• REQUIRED TASK
Copy the items below word for word, starting at their very first line and ending with the line that contains "will click(252, 265).", both ends included.

======

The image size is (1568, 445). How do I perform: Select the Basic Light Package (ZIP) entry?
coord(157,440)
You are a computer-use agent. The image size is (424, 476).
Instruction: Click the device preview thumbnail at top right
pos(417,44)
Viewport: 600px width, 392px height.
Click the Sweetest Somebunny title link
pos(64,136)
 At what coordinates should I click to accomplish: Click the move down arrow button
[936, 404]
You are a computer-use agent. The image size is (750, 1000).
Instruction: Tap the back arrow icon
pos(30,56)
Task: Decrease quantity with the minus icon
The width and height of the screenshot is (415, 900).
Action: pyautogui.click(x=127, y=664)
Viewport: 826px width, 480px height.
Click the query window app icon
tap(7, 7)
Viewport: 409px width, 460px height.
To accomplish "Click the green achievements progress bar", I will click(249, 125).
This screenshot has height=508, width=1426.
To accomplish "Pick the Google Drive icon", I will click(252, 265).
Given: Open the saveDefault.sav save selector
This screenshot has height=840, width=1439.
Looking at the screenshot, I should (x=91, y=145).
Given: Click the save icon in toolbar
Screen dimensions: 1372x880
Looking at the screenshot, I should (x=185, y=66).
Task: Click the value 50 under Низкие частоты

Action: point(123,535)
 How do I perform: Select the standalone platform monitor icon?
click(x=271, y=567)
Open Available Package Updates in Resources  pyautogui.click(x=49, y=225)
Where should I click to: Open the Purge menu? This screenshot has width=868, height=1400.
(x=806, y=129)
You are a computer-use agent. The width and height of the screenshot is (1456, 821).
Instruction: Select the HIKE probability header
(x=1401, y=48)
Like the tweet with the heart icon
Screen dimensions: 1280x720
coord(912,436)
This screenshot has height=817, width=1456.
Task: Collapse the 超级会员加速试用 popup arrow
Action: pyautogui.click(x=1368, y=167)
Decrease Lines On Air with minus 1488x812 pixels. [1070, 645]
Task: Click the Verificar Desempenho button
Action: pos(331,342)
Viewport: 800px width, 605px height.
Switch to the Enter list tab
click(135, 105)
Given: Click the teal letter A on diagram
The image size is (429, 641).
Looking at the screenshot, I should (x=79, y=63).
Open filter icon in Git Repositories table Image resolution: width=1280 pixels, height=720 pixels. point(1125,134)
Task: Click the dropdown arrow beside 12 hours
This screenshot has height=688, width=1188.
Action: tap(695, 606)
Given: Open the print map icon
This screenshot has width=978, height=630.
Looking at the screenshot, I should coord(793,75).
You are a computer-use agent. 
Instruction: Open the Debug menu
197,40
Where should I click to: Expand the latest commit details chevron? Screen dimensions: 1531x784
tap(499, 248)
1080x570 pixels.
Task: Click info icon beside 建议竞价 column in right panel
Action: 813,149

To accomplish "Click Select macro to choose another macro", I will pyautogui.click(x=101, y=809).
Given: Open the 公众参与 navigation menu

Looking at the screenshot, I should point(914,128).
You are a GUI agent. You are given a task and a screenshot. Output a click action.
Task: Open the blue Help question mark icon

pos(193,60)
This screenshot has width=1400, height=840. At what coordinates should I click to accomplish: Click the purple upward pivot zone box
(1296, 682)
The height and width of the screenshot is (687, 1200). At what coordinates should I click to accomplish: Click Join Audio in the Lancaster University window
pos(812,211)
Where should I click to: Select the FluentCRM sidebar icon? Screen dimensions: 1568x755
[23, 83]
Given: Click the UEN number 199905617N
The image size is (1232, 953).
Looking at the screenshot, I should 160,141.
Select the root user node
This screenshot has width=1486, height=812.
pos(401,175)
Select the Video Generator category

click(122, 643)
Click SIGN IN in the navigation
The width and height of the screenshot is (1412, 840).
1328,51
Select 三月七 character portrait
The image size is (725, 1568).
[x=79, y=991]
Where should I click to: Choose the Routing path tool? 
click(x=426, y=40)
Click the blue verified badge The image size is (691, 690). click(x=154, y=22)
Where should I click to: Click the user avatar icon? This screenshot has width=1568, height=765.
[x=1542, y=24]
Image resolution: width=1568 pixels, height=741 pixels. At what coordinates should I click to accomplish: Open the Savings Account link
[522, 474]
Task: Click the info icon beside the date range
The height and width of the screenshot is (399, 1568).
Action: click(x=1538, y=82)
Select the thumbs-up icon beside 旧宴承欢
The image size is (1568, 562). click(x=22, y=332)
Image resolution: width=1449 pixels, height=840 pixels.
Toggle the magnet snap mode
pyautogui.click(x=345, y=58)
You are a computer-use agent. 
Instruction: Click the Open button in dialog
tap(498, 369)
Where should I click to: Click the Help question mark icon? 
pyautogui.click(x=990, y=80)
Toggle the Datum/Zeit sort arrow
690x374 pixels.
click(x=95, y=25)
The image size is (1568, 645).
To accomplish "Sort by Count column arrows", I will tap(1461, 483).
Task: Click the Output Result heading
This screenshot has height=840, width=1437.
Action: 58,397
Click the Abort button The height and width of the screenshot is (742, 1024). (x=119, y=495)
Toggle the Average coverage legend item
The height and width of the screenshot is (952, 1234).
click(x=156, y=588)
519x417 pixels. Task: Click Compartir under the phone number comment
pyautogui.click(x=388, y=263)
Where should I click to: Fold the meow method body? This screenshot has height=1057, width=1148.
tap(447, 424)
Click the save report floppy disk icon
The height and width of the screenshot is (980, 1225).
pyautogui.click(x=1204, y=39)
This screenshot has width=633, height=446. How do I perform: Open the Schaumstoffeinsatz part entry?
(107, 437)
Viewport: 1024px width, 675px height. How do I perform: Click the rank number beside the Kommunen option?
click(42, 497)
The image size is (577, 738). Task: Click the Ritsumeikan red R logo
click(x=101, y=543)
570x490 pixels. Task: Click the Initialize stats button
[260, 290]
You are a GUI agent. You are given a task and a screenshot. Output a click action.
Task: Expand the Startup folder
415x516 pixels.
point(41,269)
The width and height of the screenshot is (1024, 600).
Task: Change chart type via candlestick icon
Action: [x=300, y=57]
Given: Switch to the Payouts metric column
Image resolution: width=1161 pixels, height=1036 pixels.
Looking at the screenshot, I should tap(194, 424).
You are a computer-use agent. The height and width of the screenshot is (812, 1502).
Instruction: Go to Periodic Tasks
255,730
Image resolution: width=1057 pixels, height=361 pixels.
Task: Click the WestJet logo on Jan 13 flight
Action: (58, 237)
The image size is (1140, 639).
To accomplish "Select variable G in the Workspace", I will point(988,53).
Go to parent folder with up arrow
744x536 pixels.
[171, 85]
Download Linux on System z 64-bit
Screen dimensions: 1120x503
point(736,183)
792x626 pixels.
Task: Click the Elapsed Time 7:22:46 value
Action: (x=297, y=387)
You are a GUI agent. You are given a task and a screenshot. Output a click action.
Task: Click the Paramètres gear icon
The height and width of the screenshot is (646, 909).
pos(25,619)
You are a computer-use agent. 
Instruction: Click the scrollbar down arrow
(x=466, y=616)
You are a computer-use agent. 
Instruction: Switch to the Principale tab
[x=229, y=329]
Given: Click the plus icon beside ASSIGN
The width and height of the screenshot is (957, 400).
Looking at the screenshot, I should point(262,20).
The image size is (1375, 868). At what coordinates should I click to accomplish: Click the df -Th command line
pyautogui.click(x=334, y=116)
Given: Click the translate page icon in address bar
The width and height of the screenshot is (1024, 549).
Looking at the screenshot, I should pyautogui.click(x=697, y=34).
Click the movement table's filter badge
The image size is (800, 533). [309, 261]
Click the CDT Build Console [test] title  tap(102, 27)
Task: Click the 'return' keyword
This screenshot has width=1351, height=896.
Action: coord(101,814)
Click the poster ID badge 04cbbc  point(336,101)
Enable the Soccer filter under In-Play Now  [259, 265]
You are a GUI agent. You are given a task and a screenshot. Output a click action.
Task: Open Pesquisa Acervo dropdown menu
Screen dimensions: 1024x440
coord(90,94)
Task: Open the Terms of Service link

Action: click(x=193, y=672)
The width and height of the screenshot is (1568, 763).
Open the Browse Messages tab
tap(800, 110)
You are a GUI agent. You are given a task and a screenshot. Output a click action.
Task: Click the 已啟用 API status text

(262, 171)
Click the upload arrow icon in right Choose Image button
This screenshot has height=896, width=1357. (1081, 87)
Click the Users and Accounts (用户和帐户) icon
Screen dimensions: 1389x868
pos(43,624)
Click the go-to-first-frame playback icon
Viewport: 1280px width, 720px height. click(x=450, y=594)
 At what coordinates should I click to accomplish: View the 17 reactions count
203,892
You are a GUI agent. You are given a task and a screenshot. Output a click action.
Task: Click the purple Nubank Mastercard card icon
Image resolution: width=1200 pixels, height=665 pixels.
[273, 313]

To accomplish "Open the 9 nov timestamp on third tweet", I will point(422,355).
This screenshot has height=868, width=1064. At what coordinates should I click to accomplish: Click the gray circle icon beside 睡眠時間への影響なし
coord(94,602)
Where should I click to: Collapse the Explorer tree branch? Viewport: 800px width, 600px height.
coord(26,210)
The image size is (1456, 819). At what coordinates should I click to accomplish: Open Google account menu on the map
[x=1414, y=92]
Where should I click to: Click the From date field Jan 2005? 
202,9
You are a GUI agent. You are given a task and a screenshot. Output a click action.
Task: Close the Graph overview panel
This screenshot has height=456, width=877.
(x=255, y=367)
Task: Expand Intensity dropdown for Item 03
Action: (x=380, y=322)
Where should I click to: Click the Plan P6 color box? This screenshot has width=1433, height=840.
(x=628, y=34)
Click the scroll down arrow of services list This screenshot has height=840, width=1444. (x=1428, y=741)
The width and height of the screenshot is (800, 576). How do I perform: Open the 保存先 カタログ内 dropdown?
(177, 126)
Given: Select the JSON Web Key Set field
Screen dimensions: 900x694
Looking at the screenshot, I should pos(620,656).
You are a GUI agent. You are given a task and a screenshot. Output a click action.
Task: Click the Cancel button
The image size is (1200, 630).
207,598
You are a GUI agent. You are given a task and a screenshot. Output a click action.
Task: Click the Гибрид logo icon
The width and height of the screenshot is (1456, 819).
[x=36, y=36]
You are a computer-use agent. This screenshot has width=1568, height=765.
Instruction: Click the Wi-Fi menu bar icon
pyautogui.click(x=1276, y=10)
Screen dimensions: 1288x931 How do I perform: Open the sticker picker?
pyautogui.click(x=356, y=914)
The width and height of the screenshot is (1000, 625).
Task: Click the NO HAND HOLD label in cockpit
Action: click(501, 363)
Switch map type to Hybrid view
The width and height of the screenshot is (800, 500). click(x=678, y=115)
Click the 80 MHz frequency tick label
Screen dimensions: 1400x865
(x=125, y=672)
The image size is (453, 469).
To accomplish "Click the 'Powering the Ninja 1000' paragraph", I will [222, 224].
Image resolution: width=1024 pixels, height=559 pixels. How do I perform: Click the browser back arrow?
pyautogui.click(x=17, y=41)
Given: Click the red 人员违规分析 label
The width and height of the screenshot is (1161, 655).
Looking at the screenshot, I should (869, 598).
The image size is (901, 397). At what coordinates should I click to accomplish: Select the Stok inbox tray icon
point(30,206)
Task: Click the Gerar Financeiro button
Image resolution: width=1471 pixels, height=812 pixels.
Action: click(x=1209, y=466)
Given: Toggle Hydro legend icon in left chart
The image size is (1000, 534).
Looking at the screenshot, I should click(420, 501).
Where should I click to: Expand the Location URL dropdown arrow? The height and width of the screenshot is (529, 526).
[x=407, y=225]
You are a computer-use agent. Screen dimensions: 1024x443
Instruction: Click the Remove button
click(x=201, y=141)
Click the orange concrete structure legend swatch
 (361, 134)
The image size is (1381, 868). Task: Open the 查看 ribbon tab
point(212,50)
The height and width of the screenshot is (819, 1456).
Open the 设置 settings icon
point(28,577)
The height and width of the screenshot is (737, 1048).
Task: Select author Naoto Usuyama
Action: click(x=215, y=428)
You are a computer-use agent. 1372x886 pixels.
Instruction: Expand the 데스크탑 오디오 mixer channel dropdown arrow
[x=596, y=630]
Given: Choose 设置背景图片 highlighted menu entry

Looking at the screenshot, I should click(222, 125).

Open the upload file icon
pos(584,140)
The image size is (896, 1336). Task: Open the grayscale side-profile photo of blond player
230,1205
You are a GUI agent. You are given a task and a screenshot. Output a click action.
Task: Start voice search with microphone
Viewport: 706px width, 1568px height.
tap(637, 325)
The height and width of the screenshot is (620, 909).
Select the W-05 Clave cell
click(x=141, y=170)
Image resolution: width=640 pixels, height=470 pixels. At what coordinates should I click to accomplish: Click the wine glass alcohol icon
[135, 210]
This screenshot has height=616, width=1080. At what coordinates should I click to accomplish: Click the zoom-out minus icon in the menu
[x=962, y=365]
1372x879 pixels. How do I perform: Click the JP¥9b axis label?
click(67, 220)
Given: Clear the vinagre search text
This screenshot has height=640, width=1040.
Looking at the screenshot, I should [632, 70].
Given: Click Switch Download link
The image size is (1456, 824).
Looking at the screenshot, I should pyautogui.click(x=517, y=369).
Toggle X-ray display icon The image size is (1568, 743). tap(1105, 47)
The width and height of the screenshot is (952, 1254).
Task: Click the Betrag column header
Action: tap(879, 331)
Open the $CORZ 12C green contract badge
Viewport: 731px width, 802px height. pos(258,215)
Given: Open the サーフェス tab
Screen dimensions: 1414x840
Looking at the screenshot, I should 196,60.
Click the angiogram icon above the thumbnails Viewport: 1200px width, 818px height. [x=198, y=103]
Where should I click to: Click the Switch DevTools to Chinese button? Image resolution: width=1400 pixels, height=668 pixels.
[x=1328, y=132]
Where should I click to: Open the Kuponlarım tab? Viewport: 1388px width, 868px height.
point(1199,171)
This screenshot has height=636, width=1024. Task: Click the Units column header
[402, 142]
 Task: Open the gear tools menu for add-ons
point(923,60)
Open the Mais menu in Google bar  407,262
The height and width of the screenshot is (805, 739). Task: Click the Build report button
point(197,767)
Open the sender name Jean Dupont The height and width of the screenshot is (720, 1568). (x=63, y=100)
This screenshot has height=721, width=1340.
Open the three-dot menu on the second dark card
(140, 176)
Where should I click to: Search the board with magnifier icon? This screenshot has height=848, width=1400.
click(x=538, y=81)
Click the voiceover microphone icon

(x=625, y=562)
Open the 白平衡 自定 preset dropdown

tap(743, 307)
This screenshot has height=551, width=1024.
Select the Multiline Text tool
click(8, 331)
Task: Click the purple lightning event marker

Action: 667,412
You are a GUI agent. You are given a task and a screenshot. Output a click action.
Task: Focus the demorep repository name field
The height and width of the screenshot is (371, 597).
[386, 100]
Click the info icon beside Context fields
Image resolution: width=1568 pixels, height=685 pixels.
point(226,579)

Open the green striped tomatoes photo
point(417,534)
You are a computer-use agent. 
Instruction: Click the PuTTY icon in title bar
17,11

======

• TASK RESULT
The image size is (1568, 445). How do I perform: Select the Basic Light Package (ZIP) entry?
coord(157,440)
You are a computer-use agent. The image size is (424, 476).
Instruction: Click the device preview thumbnail at top right
pos(417,44)
Viewport: 600px width, 392px height.
Click the Sweetest Somebunny title link
pos(64,136)
 At what coordinates should I click to accomplish: Click the move down arrow button
[936, 404]
You are a computer-use agent. The image size is (750, 1000).
Instruction: Tap the back arrow icon
pos(30,56)
Task: Decrease quantity with the minus icon
The width and height of the screenshot is (415, 900).
Action: pyautogui.click(x=127, y=664)
Viewport: 826px width, 480px height.
Click the query window app icon
tap(7, 7)
Viewport: 409px width, 460px height.
To accomplish "Click the green achievements progress bar", I will click(249, 125).
This screenshot has height=508, width=1426.
To accomplish "Pick the Google Drive icon", I will click(252, 265).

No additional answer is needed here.